Development minister Alan Duncan is leaving DfID. Duncan is a big supporter of the 0.7% aid target, which has proved unpopular with some Tory backbenchers. He spoke to The Huffington Post earlier this year about the irrational silliness of foreign aid critics.
Civil society minister Nick Hurd is also out. He had the tough job of delivering David Cameron's Big Society. That job was a tough enough ask to begin with, let alone after the prime minister appeared to stop caring about it.
Junior ministers are starting to drop like flies now. The Sun reports that universities minister David Willetts has quit and will also stand down from parliament. He had been tipped as a likely EU commissioner.
David Willetts quits as Minister for Universities and Science and announces he is to leave parliament next year.

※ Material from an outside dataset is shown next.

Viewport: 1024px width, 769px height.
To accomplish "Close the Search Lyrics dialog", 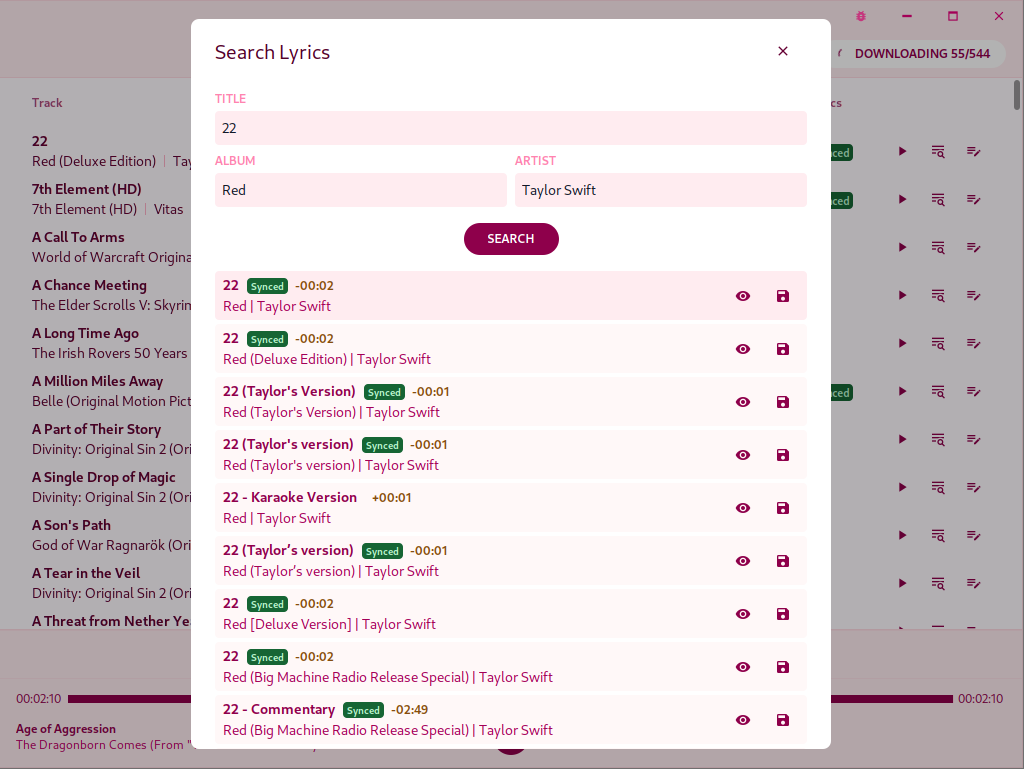I will click(x=783, y=50).
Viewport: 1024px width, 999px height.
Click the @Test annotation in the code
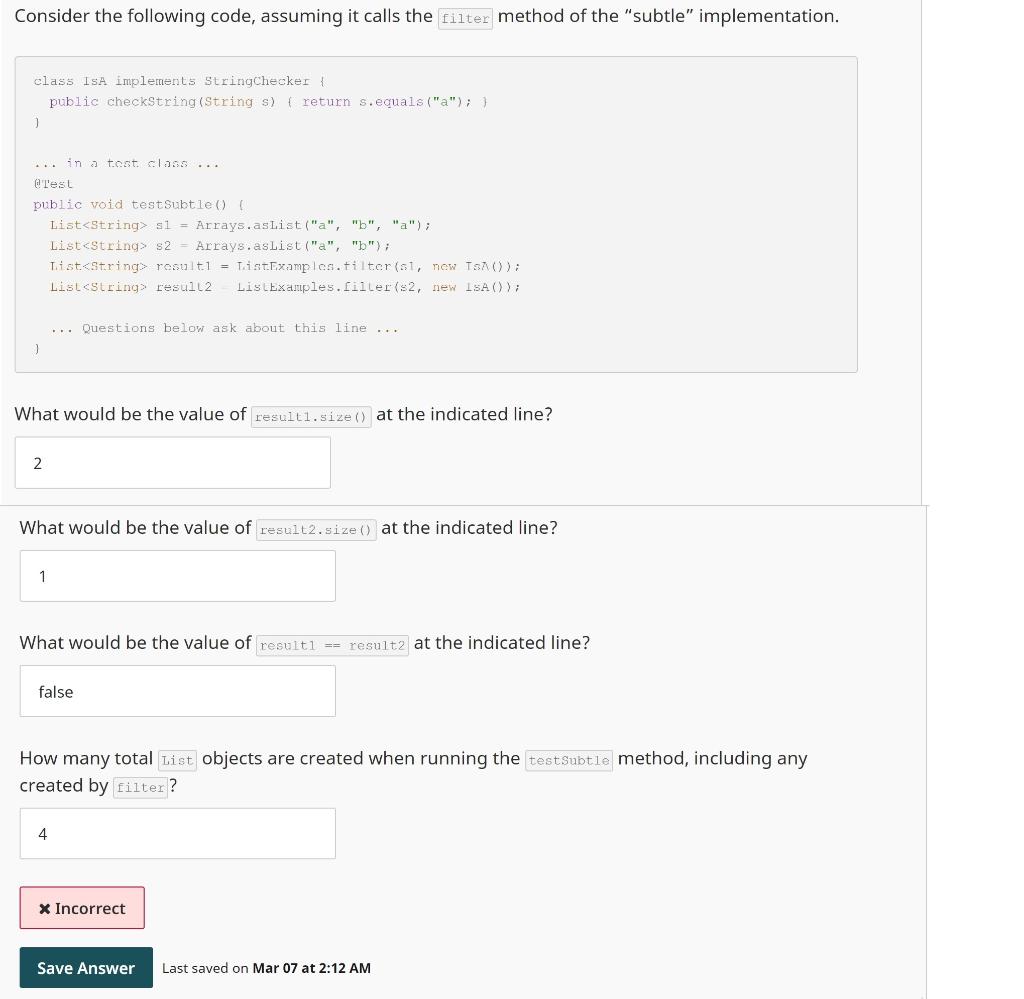pos(53,183)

— Sun Politics (@Sun_Politics) July 14, 2014
Cameron has scheduled the start of his reshuffle to clash with Boris Johnson's party for journalists. Which is no doubt entirely coincidental. The mayor seems to be having a laugh though:
Boris Johnson says he has been "waiting by the phone for the call to go to the European Commission". Nothing so far #reshuffle
— Matt Chorley (@MattChorley) July 14, 2014
Tributes to Clarke's career are already coming in. Lord Howard, the former Tory leader, told BBC Radio 4's PM programme earlier: "Ken has made the most extraordinary contribution to our public life. In particular I think he was an outstanding chancellor of the exchequer. He always speaks his mind. We've been capable of maintaining a friendship over all these years despite the fact that we have quite often disagreed with each other on political issues.
Howard, who is rumoured to be being considered for the plum EU commissioner job in Brussels, added: "I think that says a great deal about the kind of person he is."